(Excerpts from a dataset)

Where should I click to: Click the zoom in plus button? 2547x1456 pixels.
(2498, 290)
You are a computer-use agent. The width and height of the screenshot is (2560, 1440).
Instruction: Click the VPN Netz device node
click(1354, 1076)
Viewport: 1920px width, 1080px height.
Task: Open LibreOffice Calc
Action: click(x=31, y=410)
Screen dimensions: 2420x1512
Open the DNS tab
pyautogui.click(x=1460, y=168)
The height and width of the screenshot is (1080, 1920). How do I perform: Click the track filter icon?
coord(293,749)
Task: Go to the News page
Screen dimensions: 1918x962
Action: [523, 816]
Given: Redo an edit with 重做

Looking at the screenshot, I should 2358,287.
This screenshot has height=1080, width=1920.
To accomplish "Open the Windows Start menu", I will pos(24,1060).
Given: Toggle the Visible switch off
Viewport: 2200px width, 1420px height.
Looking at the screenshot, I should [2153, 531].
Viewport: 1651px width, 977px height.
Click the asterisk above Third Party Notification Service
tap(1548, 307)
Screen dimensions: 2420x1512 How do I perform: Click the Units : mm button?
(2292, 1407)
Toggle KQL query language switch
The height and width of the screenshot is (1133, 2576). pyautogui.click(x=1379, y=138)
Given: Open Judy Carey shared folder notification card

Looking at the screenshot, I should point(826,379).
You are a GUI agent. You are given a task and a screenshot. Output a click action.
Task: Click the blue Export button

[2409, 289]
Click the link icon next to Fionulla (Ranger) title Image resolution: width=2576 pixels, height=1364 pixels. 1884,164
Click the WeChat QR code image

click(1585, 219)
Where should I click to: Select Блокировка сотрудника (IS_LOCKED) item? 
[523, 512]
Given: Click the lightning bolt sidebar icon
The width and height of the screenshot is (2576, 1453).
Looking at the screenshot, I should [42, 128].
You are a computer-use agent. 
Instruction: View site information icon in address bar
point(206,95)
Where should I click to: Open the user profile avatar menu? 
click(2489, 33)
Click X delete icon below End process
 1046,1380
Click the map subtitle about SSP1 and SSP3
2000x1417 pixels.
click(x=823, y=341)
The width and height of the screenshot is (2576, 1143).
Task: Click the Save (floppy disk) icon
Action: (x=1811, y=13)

(Exercise): Above are the records; retype every one exactly.

(Solution to this exercise):
Where should I click to: Click the zoom in plus button? 2547x1456 pixels.
(2498, 290)
You are a computer-use agent. The width and height of the screenshot is (2560, 1440).
Instruction: Click the VPN Netz device node
click(1354, 1076)
Viewport: 1920px width, 1080px height.
Task: Open LibreOffice Calc
Action: click(x=31, y=410)
Screen dimensions: 2420x1512
Open the DNS tab
pyautogui.click(x=1460, y=168)
The height and width of the screenshot is (1080, 1920). How do I perform: Click the track filter icon?
coord(293,749)
Task: Go to the News page
Screen dimensions: 1918x962
Action: [523, 816]
Given: Redo an edit with 重做

Looking at the screenshot, I should 2358,287.
This screenshot has height=1080, width=1920.
To accomplish "Open the Windows Start menu", I will pos(24,1060).
Given: Toggle the Visible switch off
Viewport: 2200px width, 1420px height.
Looking at the screenshot, I should [2153, 531].
Viewport: 1651px width, 977px height.
Click the asterisk above Third Party Notification Service
tap(1548, 307)
Screen dimensions: 2420x1512 How do I perform: Click the Units : mm button?
(2292, 1407)
Toggle KQL query language switch
The height and width of the screenshot is (1133, 2576). pyautogui.click(x=1379, y=138)
Given: Open Judy Carey shared folder notification card

Looking at the screenshot, I should point(826,379).
You are a GUI agent. You are given a task and a screenshot. Output a click action.
Task: Click the blue Export button

[2409, 289]
Click the link icon next to Fionulla (Ranger) title Image resolution: width=2576 pixels, height=1364 pixels. 1884,164
Click the WeChat QR code image

click(1585, 219)
Where should I click to: Select Блокировка сотрудника (IS_LOCKED) item? 
[523, 512]
Given: Click the lightning bolt sidebar icon
The width and height of the screenshot is (2576, 1453).
Looking at the screenshot, I should [42, 128].
You are a computer-use agent. 
Instruction: View site information icon in address bar
point(206,95)
Where should I click to: Open the user profile avatar menu? 
click(2489, 33)
Click X delete icon below End process
 1046,1380
Click the map subtitle about SSP1 and SSP3
2000x1417 pixels.
click(x=823, y=341)
The width and height of the screenshot is (2576, 1143).
Task: Click the Save (floppy disk) icon
Action: (x=1811, y=13)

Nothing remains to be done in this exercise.